BLOCO DE TEXTO
<<<<
EM DISCUSSÃO: Recursos eleitos como representativos da controvérsia tiveram origem em ações civis públicas ajuizadas pelo Ministério Público Federal (MPF) com o objetivo de ter reconhecida a caracterização dos danos morais e materiais por tráfego com excesso de peso em rodovias. Foto: Aderlei de Souza

Medida, se for aprovada, deve provocar aumento significativo dos acidentes (sinistro) nas estradas brasileiras

Nesta terça-feira (31), às 15h, a Câmara dos Deputados pode votar em Brasília (DF) a Medida Provisória 1050/21, que aumenta de 10% para 12,5% a tolerância para o excesso de peso por eixo de ônibus de passageiros e de caminhões de carga sem que haja aplicação de multas e outras penalidades.

Segundo o governo, trata-se de uma reivindicação do setor de transporte rodoviário porque cerca de 43% das multas ocorrem nesse intervalo. Além disso, para veículos com peso bruto total igual ou inferior a 50 toneladas, a tolerância de excesso de peso por eixo poderá ser maior se respeitado o limite técnico por eixo definido pelo fabricante e o veículo não passar de 5% do peso bruto total definido para sua categoria.

Entretanto, segundo especialista ouvido pelo Estradas, esse aumento da tolerância vai contribuir significativamente para o aumento de acidentes (sinistros) nas estradas brasileiras.

Segundo o engenheiro de Tráfego, Fábio Abrita Filho, um pavimento é projetado para suportar uma determinada carga por eixo. À medida que aumenta a tolerância, reduz-se a durabilidade. “Normalmente, toda tolerância permitida é usada pelo transportador ou pelo caminhoneiro. Com isso, o peso da carga fica acima do que o pavimento foi concebido para suportar. Com o passar do tempo, a vida útil projetada não será mais a mesma, na prática”, explica.
>>>>
LINHAS FORNECIDAS
<<<<
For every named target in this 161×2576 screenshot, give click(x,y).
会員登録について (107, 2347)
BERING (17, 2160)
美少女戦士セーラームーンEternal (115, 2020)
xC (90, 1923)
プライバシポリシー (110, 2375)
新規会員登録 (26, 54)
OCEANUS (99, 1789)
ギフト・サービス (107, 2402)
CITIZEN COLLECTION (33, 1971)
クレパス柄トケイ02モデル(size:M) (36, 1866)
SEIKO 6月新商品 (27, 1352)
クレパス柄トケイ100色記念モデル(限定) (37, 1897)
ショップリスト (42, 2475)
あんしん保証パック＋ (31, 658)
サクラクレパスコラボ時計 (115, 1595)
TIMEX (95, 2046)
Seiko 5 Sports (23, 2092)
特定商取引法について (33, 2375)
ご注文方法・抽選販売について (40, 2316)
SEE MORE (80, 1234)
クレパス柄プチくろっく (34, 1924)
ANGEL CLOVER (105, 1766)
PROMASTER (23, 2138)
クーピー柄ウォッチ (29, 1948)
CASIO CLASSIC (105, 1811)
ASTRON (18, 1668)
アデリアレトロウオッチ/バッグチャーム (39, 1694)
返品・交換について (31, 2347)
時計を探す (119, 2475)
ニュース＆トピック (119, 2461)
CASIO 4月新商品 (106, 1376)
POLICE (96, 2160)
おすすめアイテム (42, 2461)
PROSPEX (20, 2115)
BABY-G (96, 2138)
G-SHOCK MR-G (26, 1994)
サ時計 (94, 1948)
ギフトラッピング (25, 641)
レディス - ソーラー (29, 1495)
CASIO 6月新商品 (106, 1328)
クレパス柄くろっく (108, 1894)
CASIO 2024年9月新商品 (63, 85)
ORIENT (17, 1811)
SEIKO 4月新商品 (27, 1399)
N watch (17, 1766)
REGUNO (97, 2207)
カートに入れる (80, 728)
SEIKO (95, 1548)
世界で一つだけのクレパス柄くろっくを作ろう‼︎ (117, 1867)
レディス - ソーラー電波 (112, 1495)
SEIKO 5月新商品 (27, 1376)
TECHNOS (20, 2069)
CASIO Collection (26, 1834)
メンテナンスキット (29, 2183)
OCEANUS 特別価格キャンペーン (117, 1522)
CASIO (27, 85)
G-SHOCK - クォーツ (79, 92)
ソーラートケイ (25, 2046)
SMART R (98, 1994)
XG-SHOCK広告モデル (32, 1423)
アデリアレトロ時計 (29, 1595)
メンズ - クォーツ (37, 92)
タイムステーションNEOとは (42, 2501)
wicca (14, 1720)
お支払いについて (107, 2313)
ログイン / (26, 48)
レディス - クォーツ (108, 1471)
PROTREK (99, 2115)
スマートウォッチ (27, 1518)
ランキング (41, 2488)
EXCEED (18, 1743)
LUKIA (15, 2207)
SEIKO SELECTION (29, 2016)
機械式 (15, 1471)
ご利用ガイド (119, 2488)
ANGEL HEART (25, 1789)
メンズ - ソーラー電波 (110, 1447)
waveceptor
>>>>
ENUNCIADO DA TAREFA
Você pode copiar na íntegra a matéria sobre a tolerância para excesso de peso nas rodovias, sem alterar nenhuma palavra?

SOLUÇÃO DETALHADA
EM DISCUSSÃO: Recursos eleitos como representativos da controvérsia tiveram origem em ações civis públicas ajuizadas pelo Ministério Público Federal (MPF) com o objetivo de ter reconhecida a caracterização dos danos morais e materiais por tráfego com excesso de peso em rodovias. Foto: Aderlei de Souza

Medida, se for aprovada, deve provocar aumento significativo dos acidentes (sinistro) nas estradas brasileiras

Nesta terça-feira (31), às 15h, a Câmara dos Deputados pode votar em Brasília (DF) a Medida Provisória 1050/21, que aumenta de 10% para 12,5% a tolerância para o excesso de peso por eixo de ônibus de passageiros e de caminhões de carga sem que haja aplicação de multas e outras penalidades.

Segundo o governo, trata-se de uma reivindicação do setor de transporte rodoviário porque cerca de 43% das multas ocorrem nesse intervalo. Além disso, para veículos com peso bruto total igual ou inferior a 50 toneladas, a tolerância de excesso de peso por eixo poderá ser maior se respeitado o limite técnico por eixo definido pelo fabricante e o veículo não passar de 5% do peso bruto total definido para sua categoria.

Entretanto, segundo especialista ouvido pelo Estradas, esse aumento da tolerância vai contribuir significativamente para o aumento de acidentes (sinistros) nas estradas brasileiras.

Segundo o engenheiro de Tráfego, Fábio Abrita Filho, um pavimento é projetado para suportar uma determinada carga por eixo. À medida que aumenta a tolerância, reduz-se a durabilidade. “Normalmente, toda tolerância permitida é usada pelo transportador ou pelo caminhoneiro. Com isso, o peso da carga fica acima do que o pavimento foi concebido para suportar. Com o passar do tempo, a vida útil projetada não será mais a mesma, na prática”, explica.